“No, we do, but the last rep quit a year ago. After King Frederick took power, we had a hard time finding out when a replacement would arrive.” Bella sighed and began to rub at her eyes, obviously exhausted.
“No one is ever going to come,” Hansel said, doom in his tone. “They’ve forgotten about us.”
“That’s not true,” Bella said. “I’m sure the new queen will take care of this.”
“Forget that. She’s only eighteen,” Heath said. “I think we have to take this into our own hands.”
“Heath, please,” Bella said. “Let me handle this.”
“Bella, I hate to say it, but it doesn’t seem like you’ve been doing a good job of handling it. You almost got sent to prison for life and these kids are still living with a creep.”
Bella was obviously in over her head—much too gentle a person to deal with the monster that called himself the father of these two kids. But Heath wasn’t gentle and had experience dealing with evil sons of bitches.
“Listen,” Heath continued gently. “I know you did the best that you could. I’m just saying you guys need some help. I’ll get my people on this and we should have Hansel and Gretel out of that house by the beginning of next week.”

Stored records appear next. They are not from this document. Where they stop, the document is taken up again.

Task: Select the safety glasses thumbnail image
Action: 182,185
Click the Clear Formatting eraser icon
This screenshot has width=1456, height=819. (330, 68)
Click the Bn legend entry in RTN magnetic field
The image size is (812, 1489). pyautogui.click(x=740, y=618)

“Really?” Gretel looked up at him like he was her new hero.
“Heath, don’t make promises that you can’t keep,” Bella said, though she too was looking optimistic. “They’ve been through enough.”

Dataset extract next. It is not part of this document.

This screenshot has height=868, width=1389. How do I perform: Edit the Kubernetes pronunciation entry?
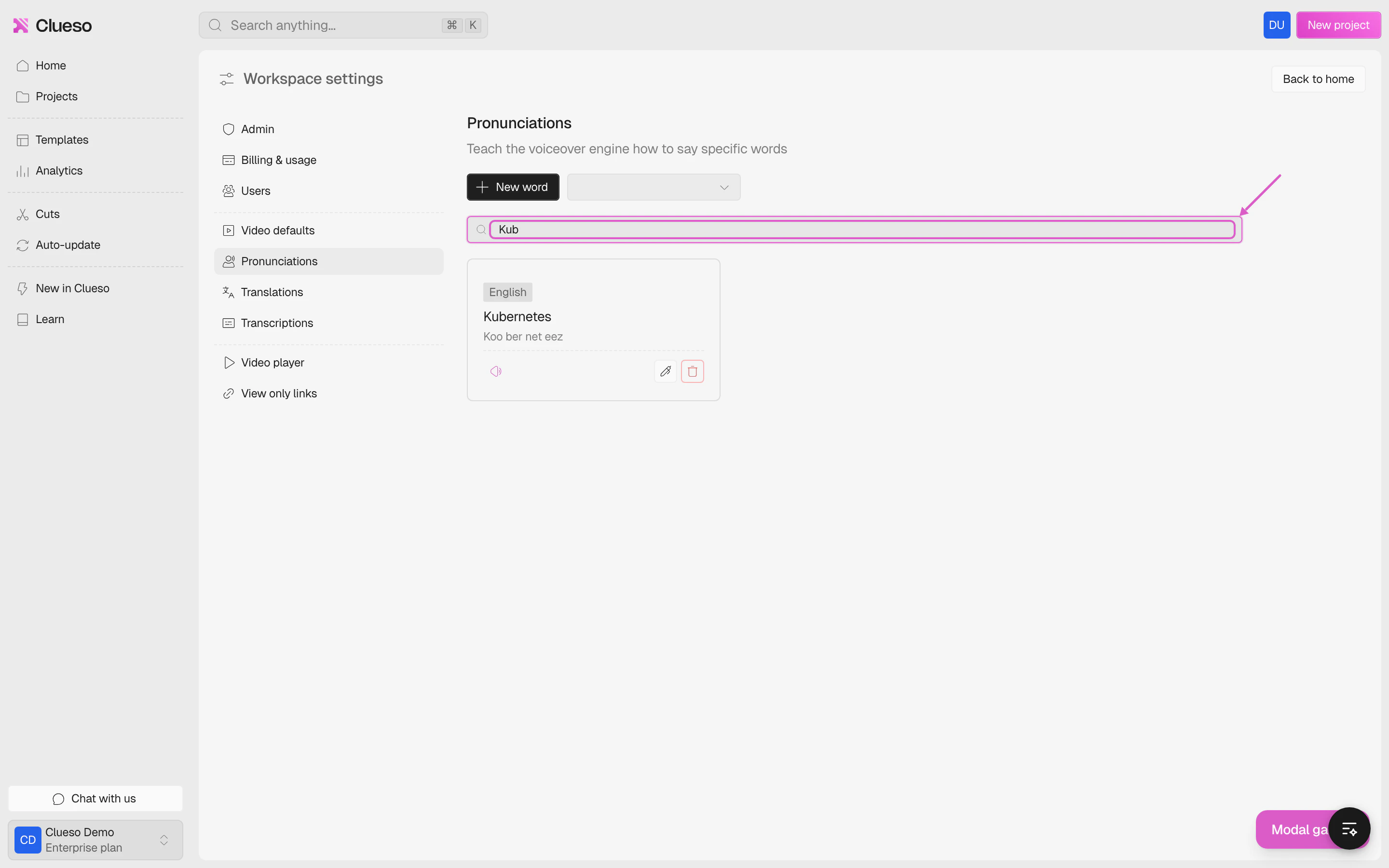[x=665, y=371]
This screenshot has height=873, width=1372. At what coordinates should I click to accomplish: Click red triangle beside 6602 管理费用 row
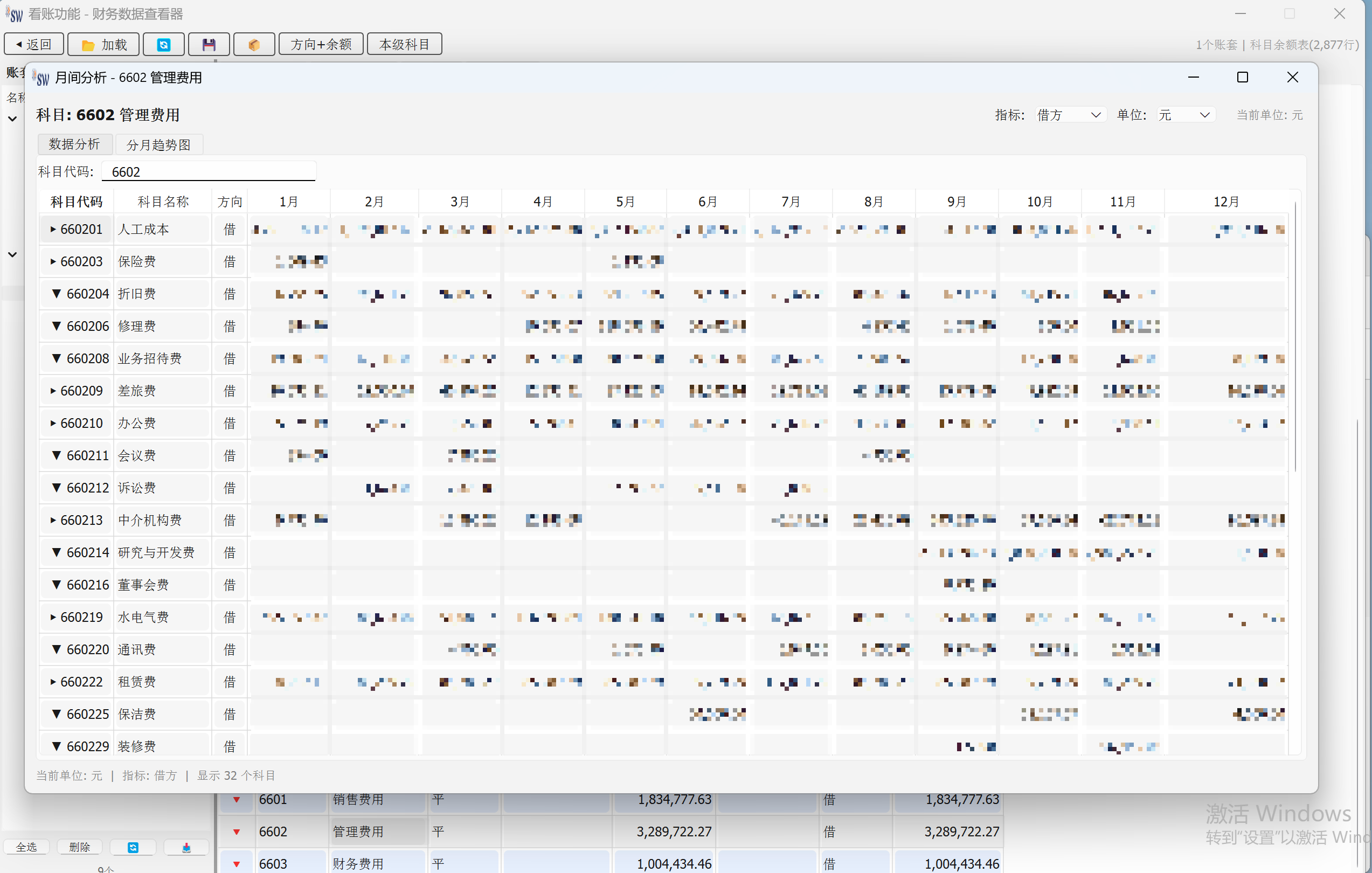pyautogui.click(x=237, y=832)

“I’m going to take care of it,” Heath assured all three of them with a big smile, already thinking of the perfect people to send to Mr. Procter for a visit he would never forget.

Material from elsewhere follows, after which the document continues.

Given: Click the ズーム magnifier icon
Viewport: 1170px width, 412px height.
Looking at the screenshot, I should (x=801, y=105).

“Legally, with no one getting hurt. Even their father,” Bella said.
“Yeah, yeah, yeah.” Heath waved away her concern. Legal-schmegal. What she didn’t know wouldn’t hurt her.
He knew as well as anyone that the law wasn’t made for kids. It was made for assholes who liked to hurt kids and get away with it because they happened to biologically be their parents. But it took more to be a parent than the donation of an egg or some sperm, and sometimes it took more than what the law allowed to find justice.
“Well then, we’ll keep our fingers crossed, won’t we?” Bella asked the kids, her words met with a huge grin from Gretel. Heath even thought he saw the ghost of hope in Hansel’s eyes.
If Heath hadn’t been set on helping them before, that hint of hope would have done it. Hansel wasn’t beyond saving. He could still have a shot at being a normal kid if they got him away from the man who had already stolen most of his childhood.
By the time Hansel and Gretel had been bundled into their coats and sent on their way home, it was nearly midnight and Bella was looking even more exhausted. Little wonder, really. She had been home less than a month, her company was in the crapper, her good name was ruined, and two kids she obviously loved were in a horrible situation and she felt powerless to help them.
Heath smiled as she closed the door behind Hansel and Gretel’s retreating forms, thinking how happy he was going to be to help all of her troubles fade away. Pretty soon she would be back in the money and the entire world would know the truth—that she was innocent and still the queen of candy that the entire Kingdom had loved for years.
“And then you won’t want to work with me anymore,” Heath said out loud, his smile slipping before he put it firmly back in place.
CHAPTER EIGHT
Heath
“What?” Bella turned to him, running a hand through her long black hair, which looked even more delicious a little tangled.
“Nothing. Just thinking out loud,” he said with a smile.
What kind of asshole was he to even think about his own selfish crap? There was no way he wanted to profit off of Bella’s misfortune, especially since it would be so easy for him to help her get back everything she’d lost.
“You do that a lot?” She walked toward him with a gleam in her eyes that he liked a lot. “Talk to yourself?”
“All the time.” He smiled.
She laughed softly before the grin faded into a serious, heartfelt expression. “Thank you, Heath. You don’t know how much this means to me.” She reached out, pressing his hand in a gesture that was surprisingly—and wonderfully— intimate.
“Somebody should have
helped you out a long time ago. I’m just doing what any decent person would do. What your lawyer should have done a year ago, if you want my opinion.” He wrapped his arms around her waist, fighting the urge to fondle her unbelievably luscious ass.
“I fired my lawyer. She didn’t know Carl or what he was capable of. I thought it would be better to go through Kinder Services, but even that would have been a risk.” She sighed as she dropped her head to his chest, where his heart was doing funny things again.